Tyros at last located the flying citadel. Sunfire flew above it, trying to come near enough to land his precious crew. Glisten circled about the fortress, flashes of light occasionally bursting around her as she and her companions kept the mages and archers in the castle occupied.

A dark form moved from the clouds. Tyros’s first thought was that an enemy dragon had joined the fray. Then he saw that the invaders had not one but two flying citadels, which helped explain the large number of draconians dropping out of the sky. The invaders had thrown all they could at Gwynned.

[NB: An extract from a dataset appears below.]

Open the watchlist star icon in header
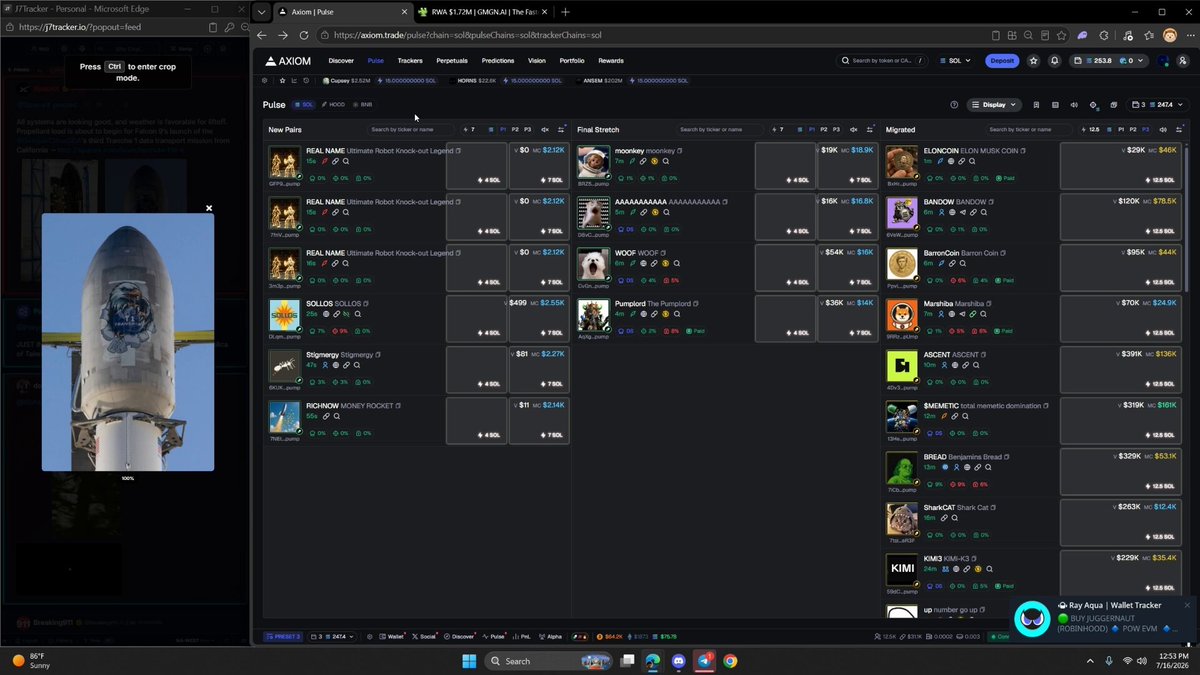 pyautogui.click(x=1033, y=60)
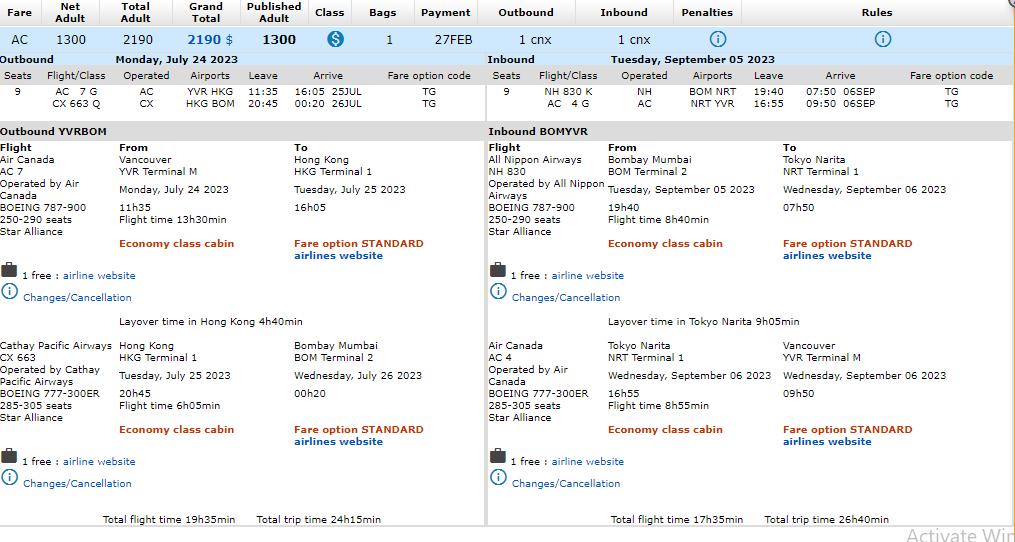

Neither dragon had noticed the second citadel, but instead of aiding its counterpart, the newcomer shifted away from the battle. Tyros studied the second fortress and saw why. It looked more battle-worn than the first and wobbled in the high winds. A few winged figures dived from its battlements, but otherwise it seemed almost empty. Against the dragons, it wouldn’t have had a chance.

Tyros had just begun to turn his attention back to the first citadel when he noted yet another form lurking in the clouds. A third citadel? He doubted that the invaders could have so many at their command.

A sleek, ebony shape emerged from the clouds above Glisten.

A black dragon. A male, and young, too. Although it was only two-thirds the size of Sunfire, the black had the advantage of surprise over the massive gold’s mate. Tyros pictured savage claws rending the wings of the female. Despite the ludicrousness of his actions, the mage could not help leaning out to shout a warning. “Above! Look out from above!”